{Reference Type}: Journal Article
{Title}: Novel hybrid silicon-lipid nanoparticles deliver a siRNA to cure autosomal dominant osteopetrosis in mice. Implications for gene therapy in humans.
{Author}: Maurizi A;Patrizii P;Teti A;Sutera FM;Baran-Rachwalska P;Burns C;Nandi U;Welsh M;Torabi-Pour N;Dehsorkhi A;Saffie-Siebert S;
{Journal}: Mol Ther Nucleic Acids
{Volume}: 33
{Issue}: 0
{Year}: 2023 Sep 12
{Factor}: 10.183
{DOI}: 10.1016/j.omtn.2023.08.020
{Abstract}: Rare skeletal diseases are still in need of proper clinically available transfection agents as the major challenge for first-in-human translation relates to intrinsic difficulty in targeting bone without exacerbating any inherent toxicity due to used vector. SiSaf's silicon stabilized hybrid lipid nanoparticles (sshLNPs) constitute next-generation non-viral vectors able to retain the integrity and stability of constructs and to accommodate considerable payloads of biologicals, without requiring cold-chain storage. sshLNP was complexed with a small interfering RNA (siRNA) specifically designed against the human CLCN7G215R mRNA. When tested via single intraperitoneal injection in pre-puberal autosomal dominant osteopetrosis type 2 (ADO2) mice, carrying a heterozygous mutation of the Clcn7 gene (Clcn7G213R), sshLNP, this significantly downregulated the Clcn7G213R related mRNA levels in femurs at 48 h.
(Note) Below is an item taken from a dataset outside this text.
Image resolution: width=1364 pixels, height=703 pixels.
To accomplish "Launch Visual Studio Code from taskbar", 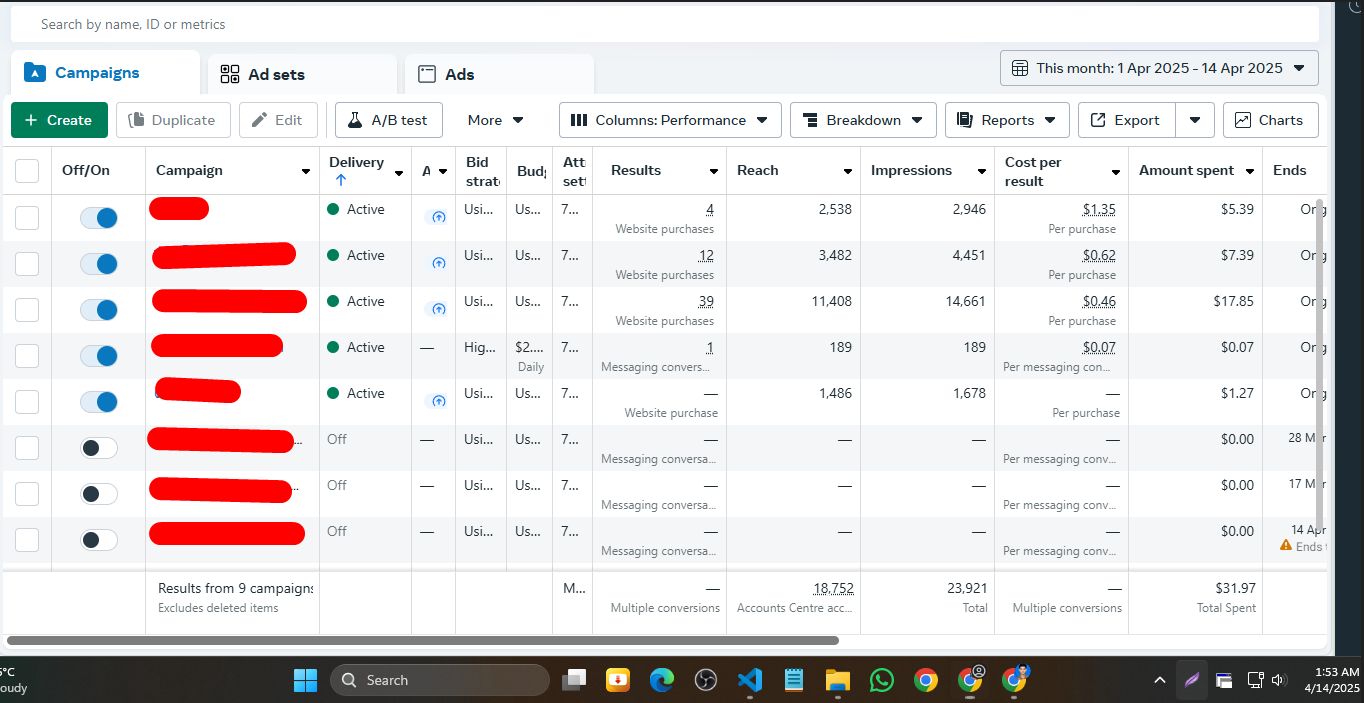I will (750, 680).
Confirmatory results were observed at 2 weeks and 4 weeks after treatments (3 intraperitoneal injections/week), with rescue of the bone phenotype and demonstrating safety. The pre-clinical results will enable advanced preclinical development of RNA-based therapy for orphan and genetic skeletal disorders by safely and effectively delivering biologicals of interest to cure human systemic conditions.